Officials from Communist China are expected to dominate this year's annual meeting of the World Economic Forum. (Photo by WANG Zhao - Pool/Getty Images)


Will China try to ‘sow seeds of disruption’ at WEF meeting?


Officials from China are expected to dominate this year’s annual meeting of the World Economic Forum.

Kicking off in Davos, Switzerland on January 15, the conference is expected to centre on how “establishment politics” can regain credibility in the global political sphere amid the rise of populism on the Left and Right.

The growing economic power, and otherwise, of China is also set to be a major theme of the 2024 gathering, with Beijing sending 10 ministers.

They include Premier Li Qiang – Chinese President Xi Jinping’s second-in-command – who is set to be the first major international figure to address the conference.

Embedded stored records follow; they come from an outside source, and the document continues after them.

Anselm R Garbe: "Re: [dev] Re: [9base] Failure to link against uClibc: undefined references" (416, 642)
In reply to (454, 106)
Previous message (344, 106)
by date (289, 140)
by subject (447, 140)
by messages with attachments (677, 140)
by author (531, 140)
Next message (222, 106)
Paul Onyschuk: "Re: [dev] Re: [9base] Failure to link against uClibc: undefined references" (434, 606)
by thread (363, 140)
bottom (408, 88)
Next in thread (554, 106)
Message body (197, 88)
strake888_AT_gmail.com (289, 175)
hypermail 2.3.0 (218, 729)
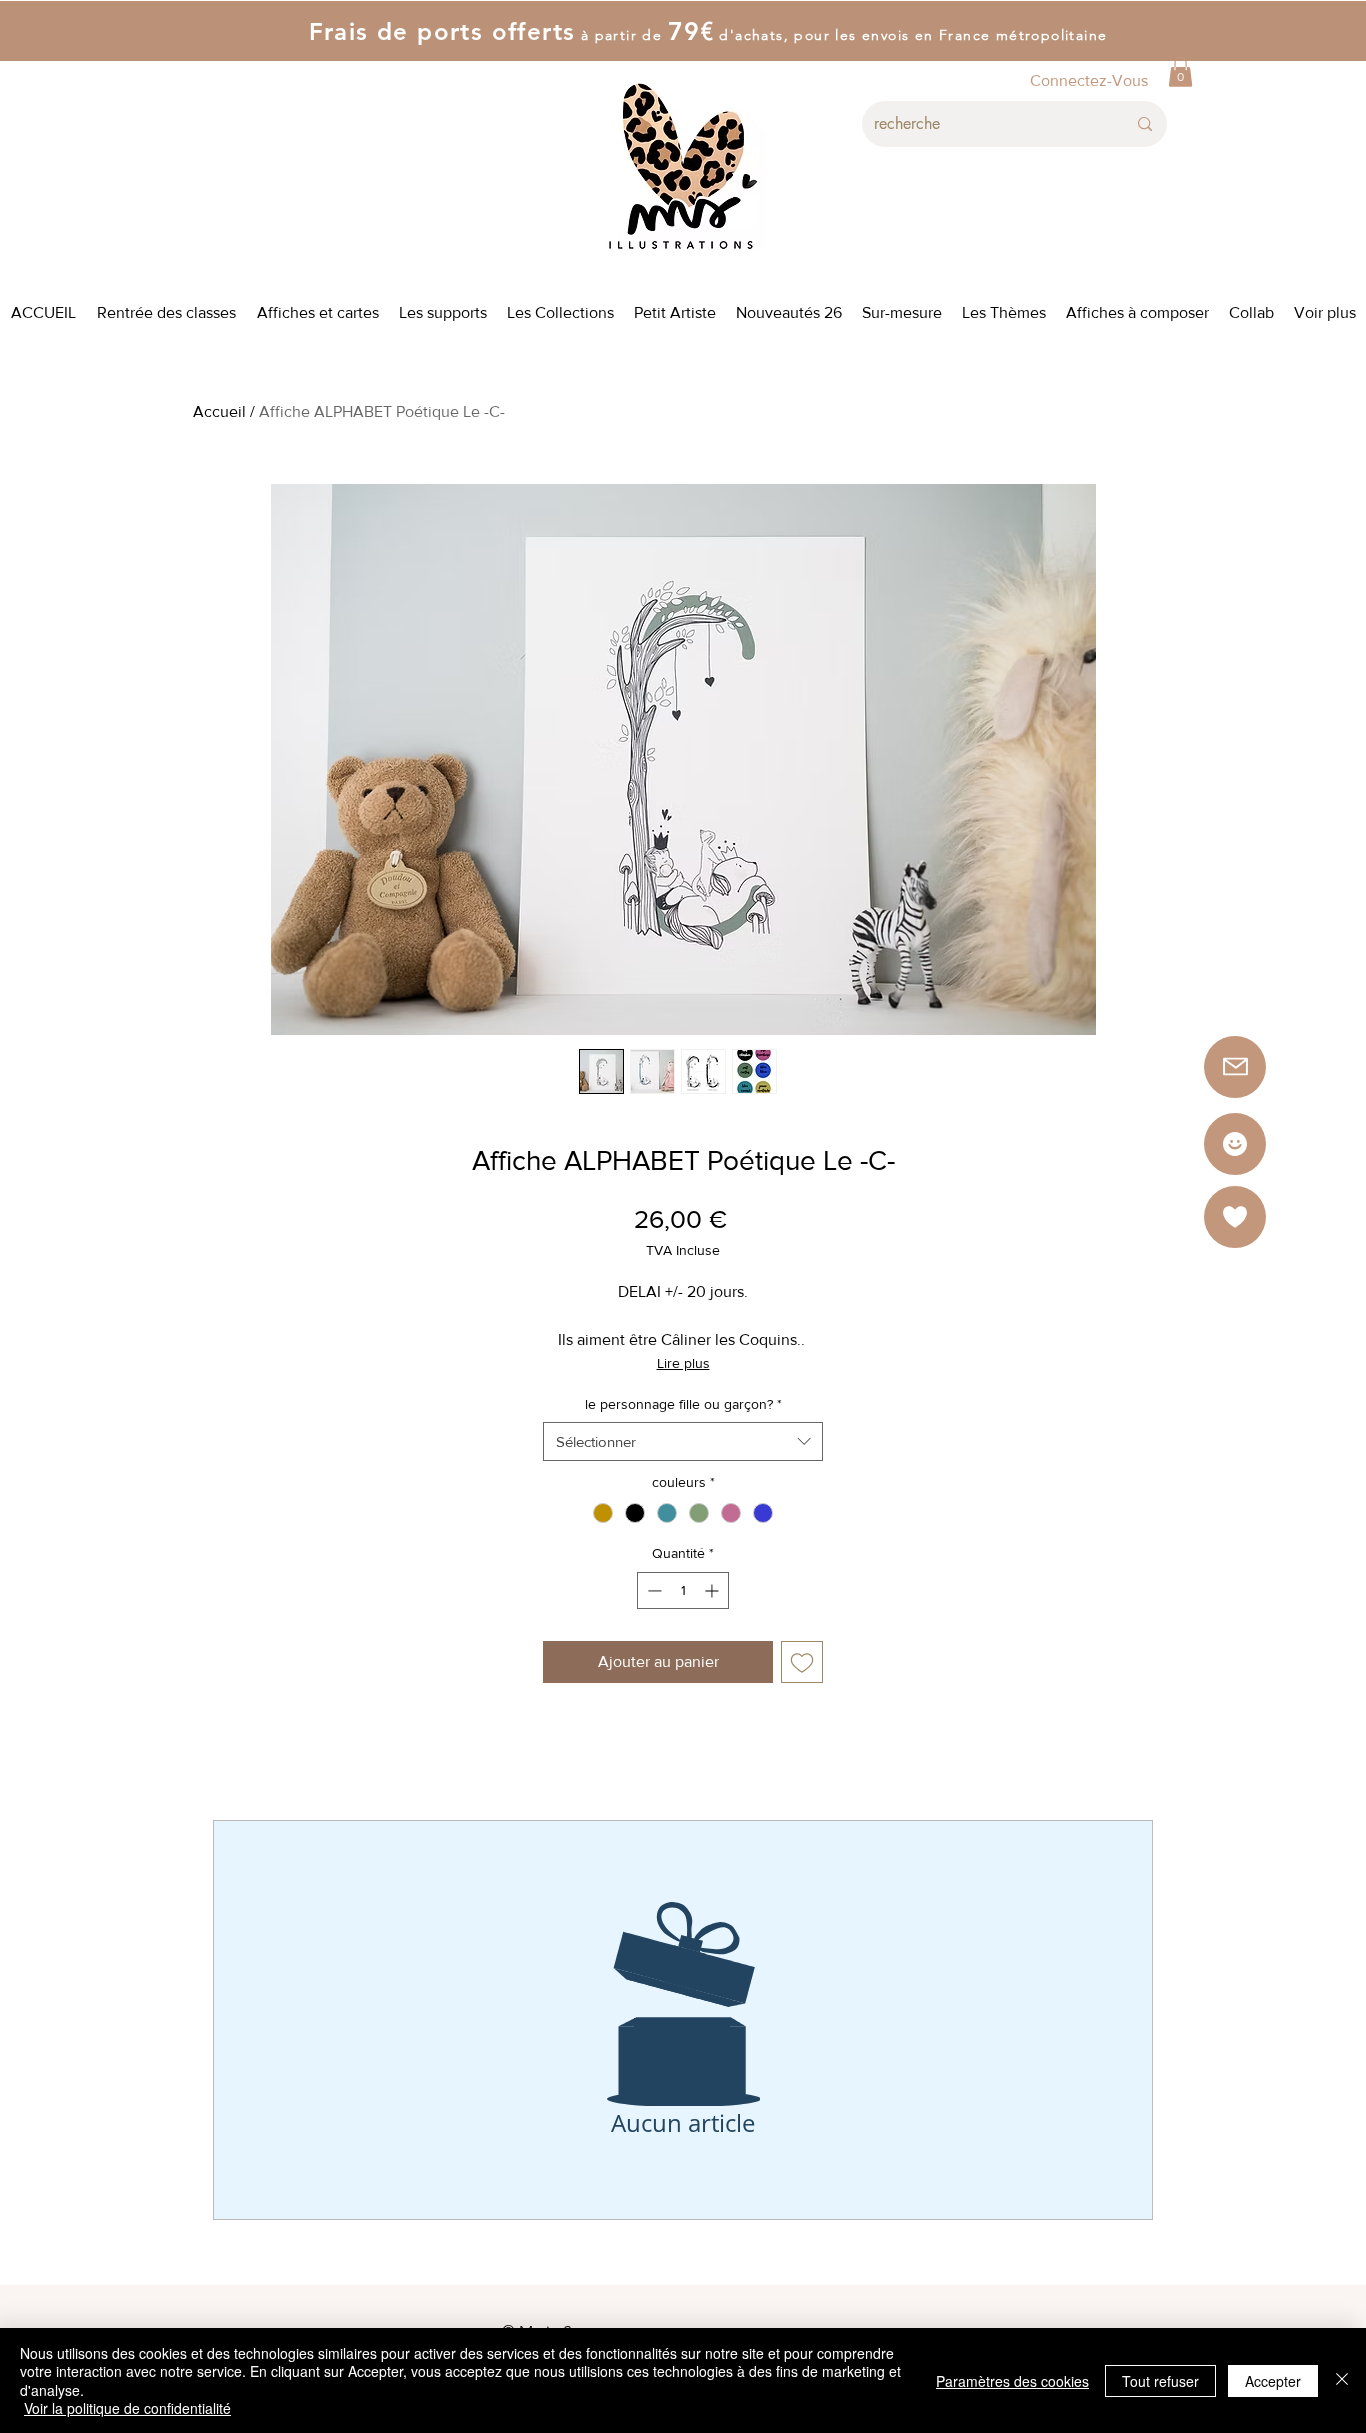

The high-profile Chinese delegation has reportedly spooked US President Joe Biden’s Government. The country’s Secretary of State Antony Blinken is said to be planning to meet senior Swiss officials to make sure America is not “falling under the influence” of Beijing.

Harry Halem, a Senior Fellow at the Yorktown Institute in Washington DC, told Brussels Signal: “China’s dispatch of its largest-ever delegation to the WEF has naturally startled American policymakers, particularly in light of Xi Jinping’s pledge to ‘reunify’ Taiwan with the mainland, repeated during his New Year address.”

Halem added that the plus-sized delegation was being sent at a time when Europe and the US appear “unstable”, with both facing elections that may well prove divisive.

“China almost certainly hopes to exploit the political tumult of the summer and autumn,” he said.

“Although its delegation is unlikely to achieve a substantive breakthrough on major economic or diplomatic issues, the visual presence of a large Chinese delegation is more than enough to sow the seeds for future diplomatic disruption.”

Chinese media outlets have claimed the country’s WEF mission is to ensure the continuation of “free and open” trade worldwide.

Speaking to Chinese news outlet the Global Times, one Chinese foreign ministry representative said: “In a world fraught with uncertainties and a struggle to find drivers for growth, we look to increase exchanges and communication and enhance mutual understanding and trust with other parties to the forum to contribute our part to better global economic recovery and governance and joint response to challenge.”

The article went on to emphasise that the Chinese mission to the WEF was in line with the theme of this year’s meeting: rebuilding trust.

The annual conference has become the focus of increased criticism over the past decade, with populists frequently attacking those who attend it as being “out of touch with everyday people”.

Such has prompted those involved to try to rebuild the organisation’s global public image and that of mainstream politics more generally.

The group’s Executive Chairman Klaus Schwab said recently: “We face a fractured world and growing societal divides, leading to pervasive uncertainty and pessimism.

“We have to rebuild trust in our future by moving beyond crisis management, looking at the root causes of the present problems and building together a more promising future.”

Others will be focused on more than just rescuing their reputations, with Ukraine President Volodymyr Zelenskyy at the meeting in the hopes of rallying more support for his country in its defence against Russia’s aggression.

Having been to some extent pushed out of the world spotlight by the Hamas-Israel war and the Houthi attacks in the Red Sea, Kyiv is now pushing to maintain and reinforce international interest in the country’s continued battle.

Against that background, Ukraine is increasingly keen on getting Chinese support for its proposed peace plan aimed at ending the war, although the Beijing has appeared reluctant to openly back it so far.